Send back all of the records, each one exactly as written.

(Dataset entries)
##############################

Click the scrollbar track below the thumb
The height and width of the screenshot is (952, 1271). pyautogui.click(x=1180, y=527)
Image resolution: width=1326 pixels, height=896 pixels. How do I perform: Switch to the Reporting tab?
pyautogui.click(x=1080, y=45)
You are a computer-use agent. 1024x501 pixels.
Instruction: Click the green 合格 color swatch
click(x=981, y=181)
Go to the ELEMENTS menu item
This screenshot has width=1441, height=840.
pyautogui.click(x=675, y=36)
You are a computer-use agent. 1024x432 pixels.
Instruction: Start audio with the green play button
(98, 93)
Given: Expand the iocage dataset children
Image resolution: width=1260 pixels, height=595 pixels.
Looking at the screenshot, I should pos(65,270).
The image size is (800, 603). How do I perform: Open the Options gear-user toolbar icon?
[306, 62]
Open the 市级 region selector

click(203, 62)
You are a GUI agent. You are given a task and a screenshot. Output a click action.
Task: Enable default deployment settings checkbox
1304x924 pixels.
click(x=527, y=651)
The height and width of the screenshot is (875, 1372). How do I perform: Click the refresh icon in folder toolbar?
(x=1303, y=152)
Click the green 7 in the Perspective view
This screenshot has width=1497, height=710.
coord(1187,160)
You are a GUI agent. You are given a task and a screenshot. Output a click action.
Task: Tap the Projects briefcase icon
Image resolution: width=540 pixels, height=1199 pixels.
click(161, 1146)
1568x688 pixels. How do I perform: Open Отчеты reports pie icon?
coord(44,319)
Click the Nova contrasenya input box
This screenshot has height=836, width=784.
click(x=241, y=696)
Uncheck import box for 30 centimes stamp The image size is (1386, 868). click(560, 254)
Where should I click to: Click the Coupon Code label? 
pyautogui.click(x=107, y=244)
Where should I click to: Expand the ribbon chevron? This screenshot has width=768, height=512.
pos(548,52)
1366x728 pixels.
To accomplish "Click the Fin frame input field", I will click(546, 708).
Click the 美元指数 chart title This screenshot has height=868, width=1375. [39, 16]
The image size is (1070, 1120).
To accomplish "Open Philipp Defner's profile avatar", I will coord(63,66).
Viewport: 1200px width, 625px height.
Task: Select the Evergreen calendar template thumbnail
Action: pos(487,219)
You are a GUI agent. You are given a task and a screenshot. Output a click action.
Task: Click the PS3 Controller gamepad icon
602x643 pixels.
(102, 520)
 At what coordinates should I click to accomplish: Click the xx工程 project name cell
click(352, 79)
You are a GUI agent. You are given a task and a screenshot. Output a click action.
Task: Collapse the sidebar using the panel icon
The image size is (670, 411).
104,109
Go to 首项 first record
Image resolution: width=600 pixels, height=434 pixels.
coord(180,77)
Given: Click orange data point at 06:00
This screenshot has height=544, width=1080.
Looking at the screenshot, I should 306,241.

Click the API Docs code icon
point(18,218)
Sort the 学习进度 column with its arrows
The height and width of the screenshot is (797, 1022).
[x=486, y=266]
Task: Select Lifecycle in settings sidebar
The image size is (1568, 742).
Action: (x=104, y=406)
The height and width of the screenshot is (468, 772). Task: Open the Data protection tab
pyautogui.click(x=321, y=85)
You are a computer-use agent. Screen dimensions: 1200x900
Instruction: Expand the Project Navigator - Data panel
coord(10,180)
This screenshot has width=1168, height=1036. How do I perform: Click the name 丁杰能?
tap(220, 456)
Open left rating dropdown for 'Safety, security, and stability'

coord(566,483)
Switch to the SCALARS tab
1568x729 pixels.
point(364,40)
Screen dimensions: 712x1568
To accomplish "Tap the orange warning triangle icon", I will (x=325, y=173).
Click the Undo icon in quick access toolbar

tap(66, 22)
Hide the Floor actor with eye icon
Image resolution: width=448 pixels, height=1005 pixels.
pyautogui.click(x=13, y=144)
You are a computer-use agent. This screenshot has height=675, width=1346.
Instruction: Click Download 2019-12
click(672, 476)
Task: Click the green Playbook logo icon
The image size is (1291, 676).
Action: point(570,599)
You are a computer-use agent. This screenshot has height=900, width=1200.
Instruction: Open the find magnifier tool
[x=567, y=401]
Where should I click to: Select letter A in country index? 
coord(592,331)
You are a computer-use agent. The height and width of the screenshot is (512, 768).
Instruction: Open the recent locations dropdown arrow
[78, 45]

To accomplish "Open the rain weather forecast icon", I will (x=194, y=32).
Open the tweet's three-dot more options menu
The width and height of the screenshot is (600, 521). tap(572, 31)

##############################

- [Answer space]
Click the scrollbar track below the thumb
The height and width of the screenshot is (952, 1271). pyautogui.click(x=1180, y=527)
Image resolution: width=1326 pixels, height=896 pixels. How do I perform: Switch to the Reporting tab?
pyautogui.click(x=1080, y=45)
You are a computer-use agent. 1024x501 pixels.
Instruction: Click the green 合格 color swatch
click(x=981, y=181)
Go to the ELEMENTS menu item
This screenshot has width=1441, height=840.
pyautogui.click(x=675, y=36)
You are a computer-use agent. 1024x432 pixels.
Instruction: Start audio with the green play button
(98, 93)
Given: Expand the iocage dataset children
Image resolution: width=1260 pixels, height=595 pixels.
Looking at the screenshot, I should pos(65,270).
The image size is (800, 603). How do I perform: Open the Options gear-user toolbar icon?
[306, 62]
Open the 市级 region selector

click(203, 62)
You are a GUI agent. You are given a task and a screenshot. Output a click action.
Task: Enable default deployment settings checkbox
1304x924 pixels.
click(x=527, y=651)
The height and width of the screenshot is (875, 1372). How do I perform: Click the refresh icon in folder toolbar?
(x=1303, y=152)
Click the green 7 in the Perspective view
This screenshot has width=1497, height=710.
coord(1187,160)
You are a GUI agent. You are given a task and a screenshot. Output a click action.
Task: Tap the Projects briefcase icon
Image resolution: width=540 pixels, height=1199 pixels.
click(161, 1146)
1568x688 pixels. How do I perform: Open Отчеты reports pie icon?
coord(44,319)
Click the Nova contrasenya input box
This screenshot has height=836, width=784.
click(x=241, y=696)
Uncheck import box for 30 centimes stamp The image size is (1386, 868). click(560, 254)
Where should I click to: Click the Coupon Code label? 
pyautogui.click(x=107, y=244)
Where should I click to: Expand the ribbon chevron? This screenshot has width=768, height=512.
pos(548,52)
1366x728 pixels.
To accomplish "Click the Fin frame input field", I will click(546, 708).
Click the 美元指数 chart title This screenshot has height=868, width=1375. [39, 16]
The image size is (1070, 1120).
To accomplish "Open Philipp Defner's profile avatar", I will coord(63,66).
Viewport: 1200px width, 625px height.
Task: Select the Evergreen calendar template thumbnail
Action: pos(487,219)
You are a GUI agent. You are given a task and a screenshot. Output a click action.
Task: Click the PS3 Controller gamepad icon
602x643 pixels.
(102, 520)
 At what coordinates should I click to accomplish: Click the xx工程 project name cell
click(352, 79)
You are a GUI agent. You are given a task and a screenshot. Output a click action.
Task: Collapse the sidebar using the panel icon
The image size is (670, 411).
104,109
Go to 首项 first record
Image resolution: width=600 pixels, height=434 pixels.
coord(180,77)
Given: Click orange data point at 06:00
This screenshot has height=544, width=1080.
Looking at the screenshot, I should 306,241.

Click the API Docs code icon
point(18,218)
Sort the 学习进度 column with its arrows
The height and width of the screenshot is (797, 1022).
[x=486, y=266]
Task: Select Lifecycle in settings sidebar
The image size is (1568, 742).
Action: (x=104, y=406)
The height and width of the screenshot is (468, 772). Task: Open the Data protection tab
pyautogui.click(x=321, y=85)
You are a computer-use agent. Screen dimensions: 1200x900
Instruction: Expand the Project Navigator - Data panel
coord(10,180)
This screenshot has width=1168, height=1036. How do I perform: Click the name 丁杰能?
tap(220, 456)
Open left rating dropdown for 'Safety, security, and stability'

coord(566,483)
Switch to the SCALARS tab
1568x729 pixels.
point(364,40)
Screen dimensions: 712x1568
To accomplish "Tap the orange warning triangle icon", I will (x=325, y=173).
Click the Undo icon in quick access toolbar

tap(66, 22)
Hide the Floor actor with eye icon
Image resolution: width=448 pixels, height=1005 pixels.
pyautogui.click(x=13, y=144)
You are a computer-use agent. This screenshot has height=675, width=1346.
Instruction: Click Download 2019-12
click(672, 476)
Task: Click the green Playbook logo icon
The image size is (1291, 676).
Action: point(570,599)
You are a computer-use agent. This screenshot has height=900, width=1200.
Instruction: Open the find magnifier tool
[x=567, y=401]
Where should I click to: Select letter A in country index? 
coord(592,331)
You are a computer-use agent. The height and width of the screenshot is (512, 768).
Instruction: Open the recent locations dropdown arrow
[78, 45]

To accomplish "Open the rain weather forecast icon", I will (x=194, y=32).
Open the tweet's three-dot more options menu
The width and height of the screenshot is (600, 521). tap(572, 31)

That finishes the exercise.